As proposed here, doctors and health care professionals must connect their health care delivery with carbon emissions and minimize resource use when possible as a part of their obligation to do no harm (the principle of non-maleficence). Patients receiving treatments should be aware that their health care in the clinic may lead to more medical treatments later, should they encounter climate change health hazards. Health care administrators and personnel should be educated about the risks of readmission due to climate change health hazards.

Green informed consent, and the many other initiatives for resource conservation in health care (Healthier Hospitals Initiative 2017), must be part of health care delivery. The role of clinical ethics—broadly understood—must include advocacy for environmental sustainability.
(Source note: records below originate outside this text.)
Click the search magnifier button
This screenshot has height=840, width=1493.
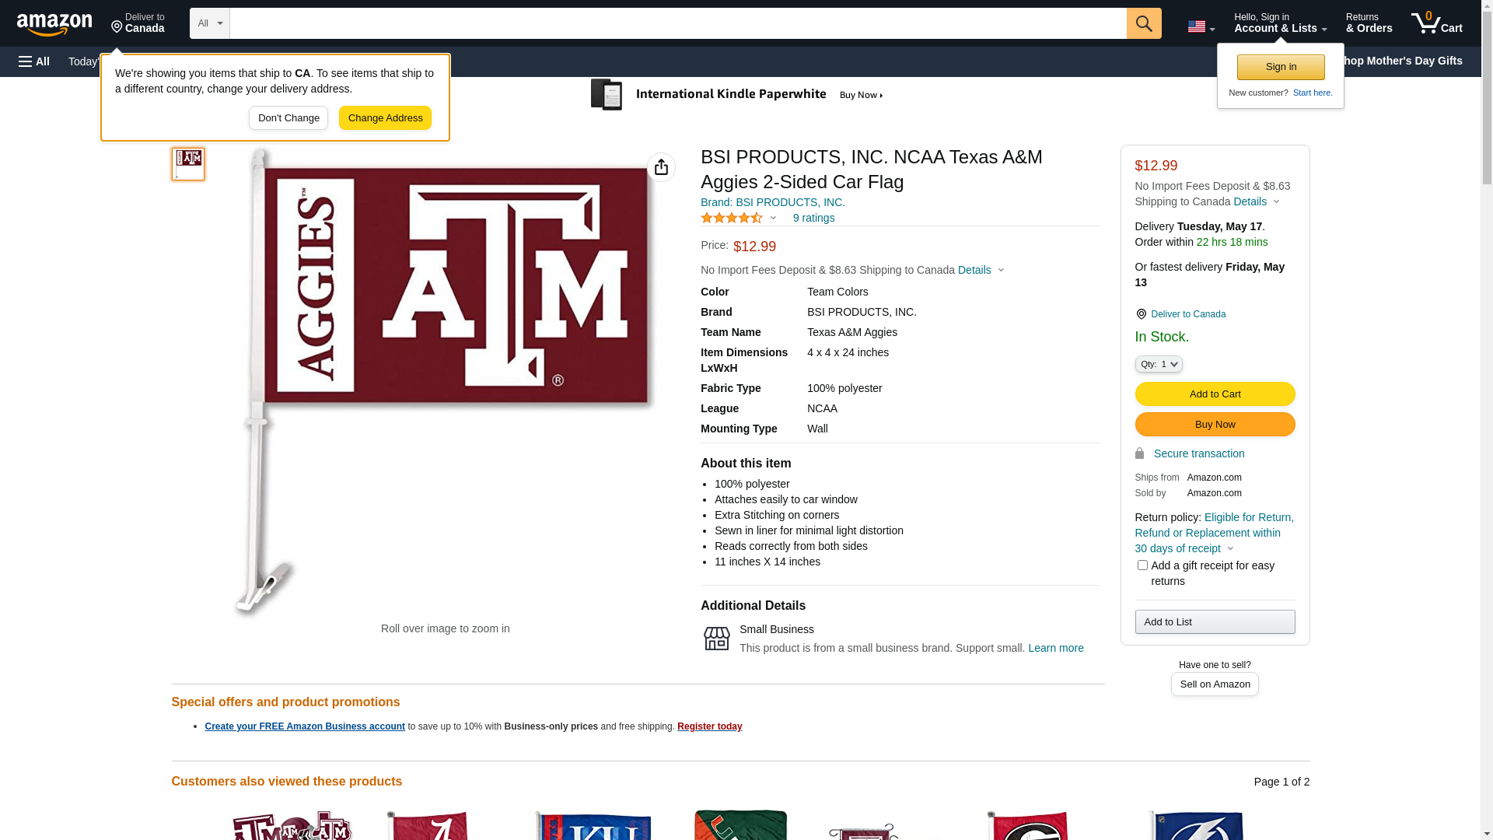coord(1144,23)
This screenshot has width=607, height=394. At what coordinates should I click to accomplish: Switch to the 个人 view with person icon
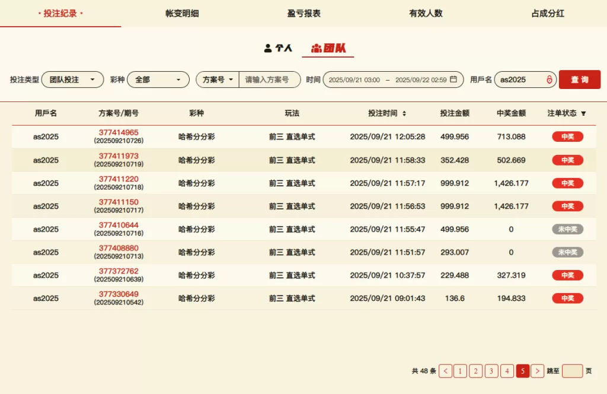(x=278, y=48)
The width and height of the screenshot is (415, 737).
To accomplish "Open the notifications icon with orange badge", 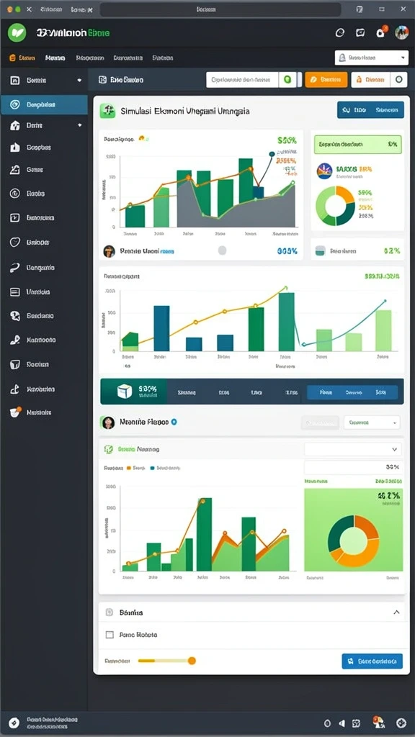I will coord(380,32).
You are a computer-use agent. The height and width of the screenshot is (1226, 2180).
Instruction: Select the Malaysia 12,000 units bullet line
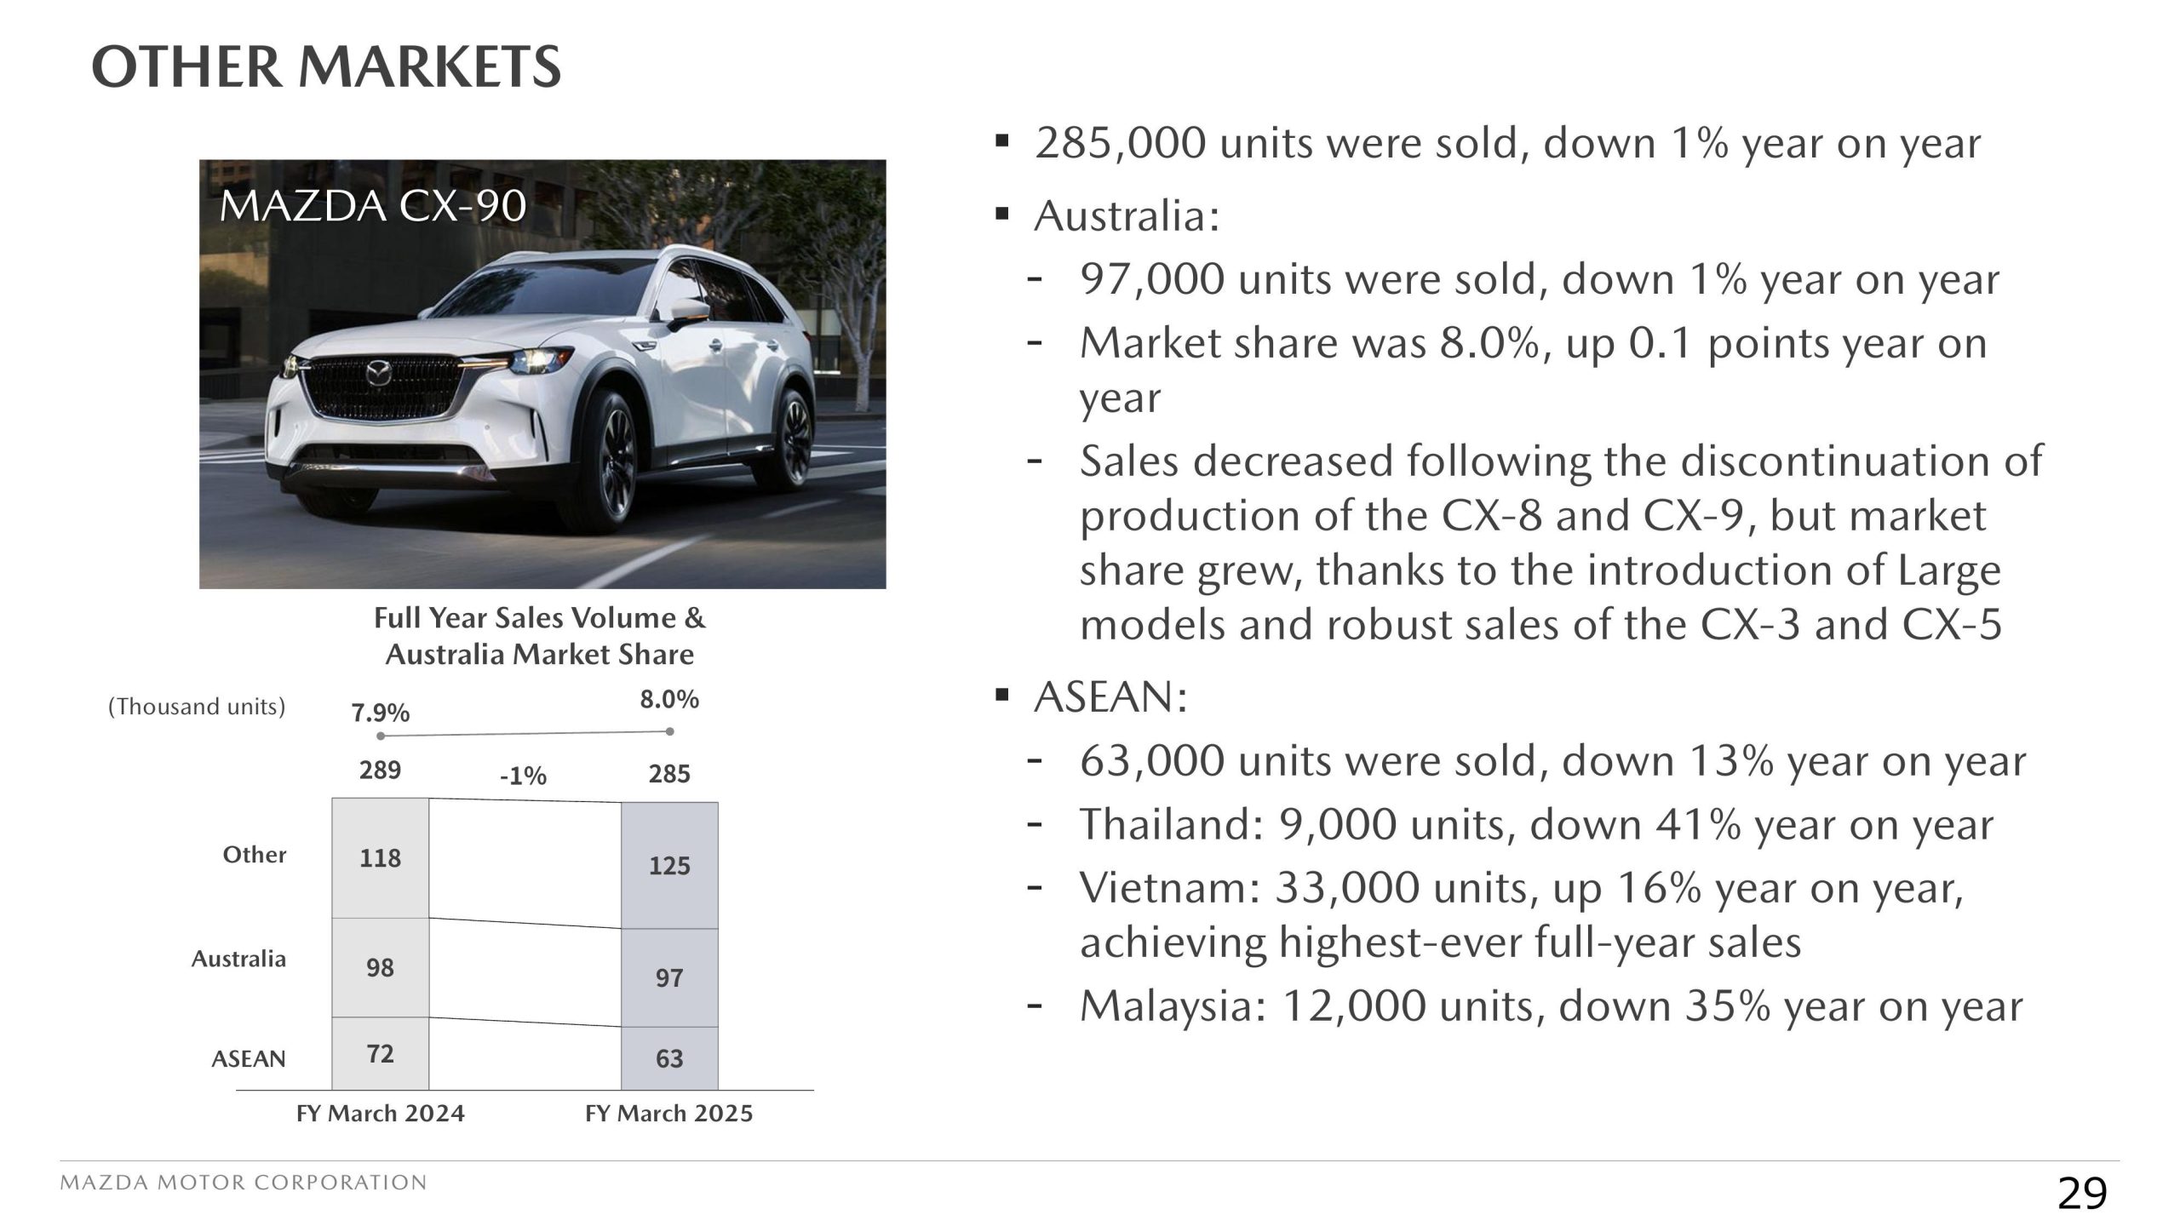click(x=1551, y=1006)
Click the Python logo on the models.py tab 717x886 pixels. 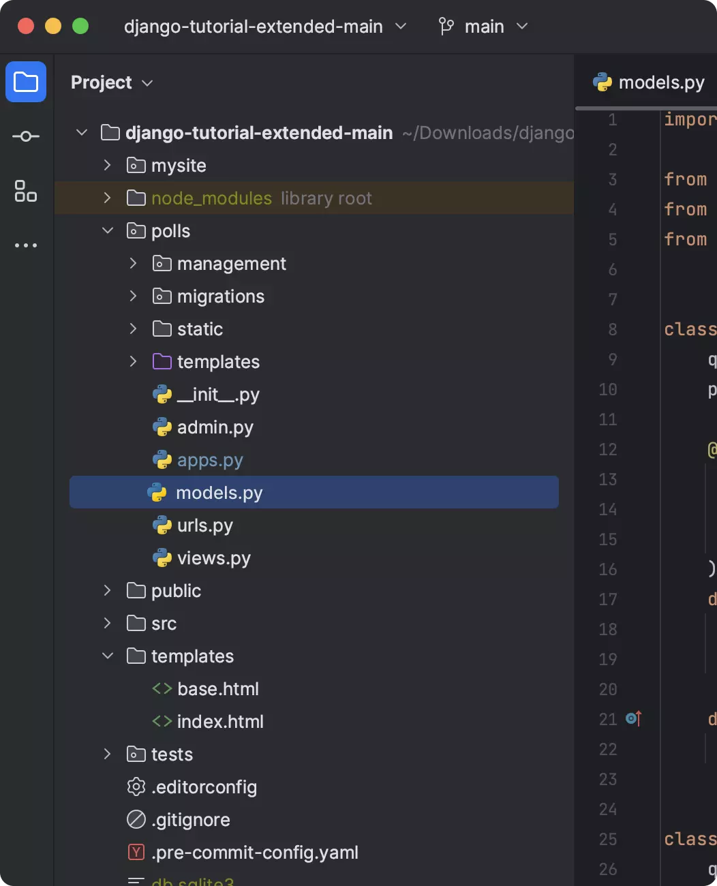[602, 82]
To be sure, green informed consent does not have to be placed within ethics curriculum, ethics training in the clinic, or clinical ethics consultations since climate change health hazards and the carbon emissions of health care delivery are more than ethical issues; they impact all areas of medicine. Indeed, the impetus for environmental sustainability must be part of what it means to heal; not only the body but also the bios in which our bodies live (Potter 1982; Kemple 2020).